Une heure plus tard, quand ils remontèrent en voiture, il faisait toujours aussi chaud. Ils avaient patrouillé sur une plage connue comme un rendez-vous de jeunes amateurs de fumette, et ça ne s’était pas très bien passé. Groupés autour de feux et de guitares, occupés à chanter, bavasser ou forniquer, les jeunes les accueillaient avec des propos hautains de fils à papa, des discours sur le fascisme ou des rires idiots de défoncés. Comme une lune superbe illuminait la plage, la patrouille était repérée longtemps à l’avance, et il n’y eut pas la moindre barrette de hasch à confisquer. Dominique s’énervait de plus en plus et quand, au dernier groupe, un gamin de quinze ans avait refusé de montrer ses papiers et que les autres l’avaient soutenu, il avait sorti le .357. Blêmes, les gosses s’étaient exécutés dans un silence de mort qui s’était transformé en concert de chuchotis indigné dès qu’ils s’étaient éloignés. En remontant à la route, Georges lui avait fait remarquer que le gosse avait raison, qu’ils n’avaient pas le droit de contrôler leur identité. Dominique n’avait rien répondu, mais une fois installé derrière le volant, il explosa :
- Putain, j’essaie de m’entendre avec toi, mais je sens que ça va pas être facile. On dirait que la seule chose qui te préoccupe, c’est les droits des voyous. Et ceux des gens qui aimeraient bien se promener tranquilles sur cette plage sans être emmerdés par des drogués, t’y as pensé ? Ça t’a pas plu que je sorte mon flingue ? Mais y’a que ça qui les calme ! Et le jour où on sera attaqués par les voyous des banlieues qu’on envoie en vacances ici aux frais des contribuables, tu seras bien content qu’on soit armés, merde ! Il démarra. Comme Georges ne répondait rien, Dominique laissa passer quelques minutes puis observa, sur un ton plus calme :
- De toute façon, j’avais mis le cran de sûreté. Plus tard, comme son collègue s’obstinait dans le silence, il soliloqua :
- C’est la faute des parents. Si les parents étaient pas démissionnaires, on serait pas obligés d’en venir là. Moi, avant d’être embauché, j’ai été au chômage pendant un an et demi, eh ben, ça m’a pas empêché de tenir serré mon fils. Jérôme, il sait que si je le surprends à fumer, même que du tabac, il aura sa trempe. Et sa mob, il y a droit tant qu’il a de bons résultats à l’école... La radio l’interrompit : un incident au Lagon Bleu, la nouvelle boîte house près du golf.
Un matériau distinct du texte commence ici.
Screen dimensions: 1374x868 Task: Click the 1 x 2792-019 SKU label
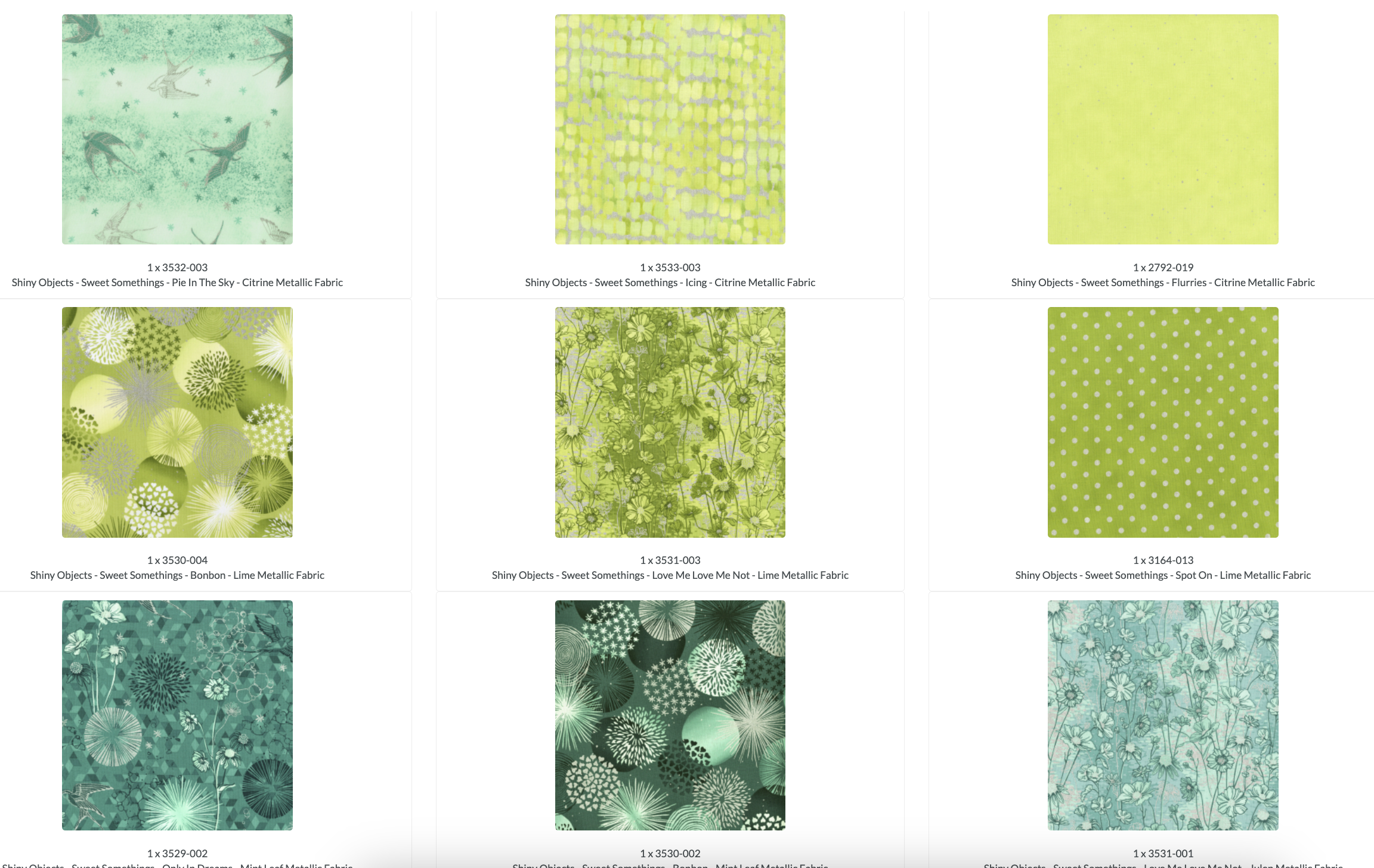tap(1163, 268)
A sept heures du matin, quand il rentra chez lui, Dominique était crevé mais il avait retrouvé sa bonne humeur. Ce n’était pas la peine d’en vouloir au vieux Chabaud, il était à huit mois de la retraite, tout ce qui importait pour lui, c’était de ne pas avoir d’ennuis. Et puis l’incident au Lagon Bleu avait conforté sa position. Des voyous qui s’étaient fait refuser l’entrée et qui menaçaient tout le monde avec un couteau oour trois. Ils prétendaient que c’était du racisme, alors qu’un des videurs était noir ! La vue du .357 les avait calmés et, avec l’aide des videurs, il avait même réussi à bloquer le propriétaire du couteau avant l’arrivée des gendarmes. En soupirant, il défit son ceinturon et le posa, avec l’arme dans son étui, sur la table basse. Il se laissa tomber dans un fauteuil, étendit ses jambes et posa ses pieds sur la table. Il alluma la télé et s’endormit en caressant la crosse de la pointe d’un brodequin. Le bruit de la télé parvenait à travers la cloison dans la chambre de Jérôme occupé à déchirer le grand poster de Schwartzeneger qui avait décoré sa chambre. Quand il eut terminé, les morceaux ne lui semblèrent pas assez petits et il recommença. Puis il passa au salon, tira le .357 de l’étui, tua son père d’une balle dans le front, fonça dans la chambre parentale, expédia deux balles dans la poitrine de sa mère réveillée par la première détonation et sortit dans la rue, où il abattit encore trois personnes avant de retourner l’arme contre lui. Ce mois-ci, à l’école, il n’avait pas eu la moyenne.